The Gateway Arts District received one of the state’s top two Arts & Entertainment District awards at a June 4 ceremony in Baltimore.
Accepting the Maryland State Arts Council’s 2013 Award for Outstanding Achievement were the executive directors of the two Community Development Corporations that manage the area: Stuart Eisenberg, of the Hyattsville CDC, and Carole Bernard, of the Gateway CDC. The other district to win was Silver Spring’s.
More than 300 sculptors, painters, musicians and other artists live in the Gateway Arts District, which became the first of its kind in 2001 under a program started by the Maryland Department of Business and Economic Development. The area extends throughout the communities of Hyattsville, North Brentwood, Brentwood and Mount Rainier along Route 1 between Oglethorpe Street and Eastern Avenue, the D.C. border.
The accolade “recognizes the collective growth of enhanced public facilities, new restaurants, incoming housing, and increasing tenancies along the Route 1 Corridor,” according to a statement issued by the two CDC directors.

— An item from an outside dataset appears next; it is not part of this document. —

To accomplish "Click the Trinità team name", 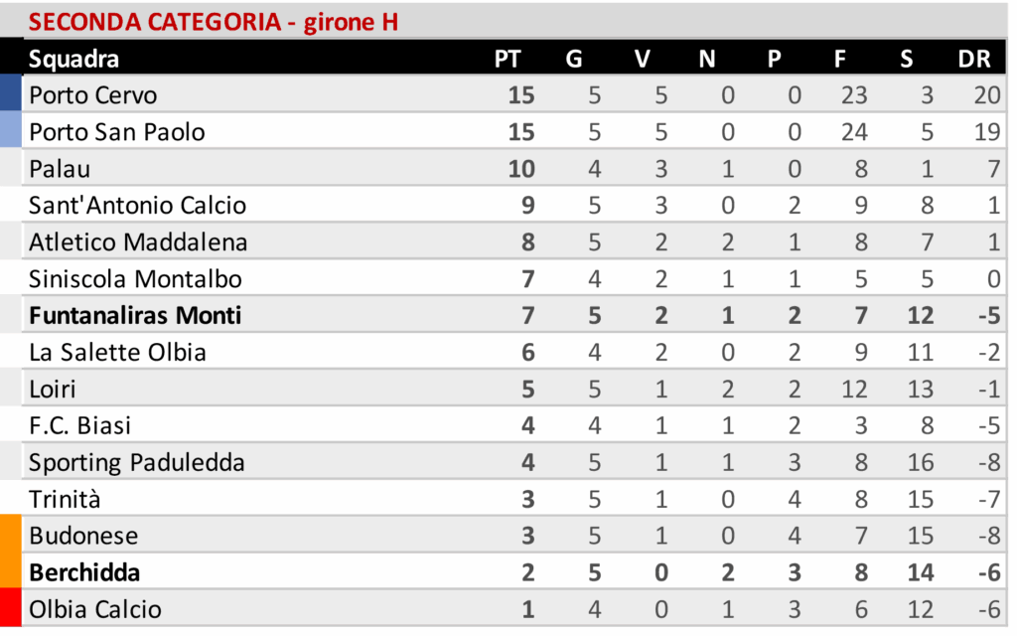I will click(65, 499).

“This award can be attributed to many years of commitment, collaboration and hard work,” said Bernard, adding that it was “a testament to the amazing people, businesses and programs that make the Gateway Arts District a unique and creative place to be, while also ensuring a sense of place for all four towns.”
Eisenberg considers the the Gateway Arts District an invaluable part of the greater Hyattsville area because it “attracts new businesses and retains talented people in our community.” Another benefit, he says, is that area residents are exposed to a wide variety of the arts.
And, he says, such districts “make it easier for artists to make a living,” in part by offering affordable housing for qualifying artists. Then, when these residents create and sell their collections in the designated district, they may be eligible for tax incentives.
The culmination of these opportunities eases the financial burden many artists face, allowing Hyattsville and the surrounding areas to help maintain artistic stability.
This stability benefits the area, Eisenberg says, simply because “people are attracted to an area with a lot of art.”
And that means area restaurants such as Busboys and Poets reap business gains. Other retail spaces, too, benefit from having more potential customers in the area.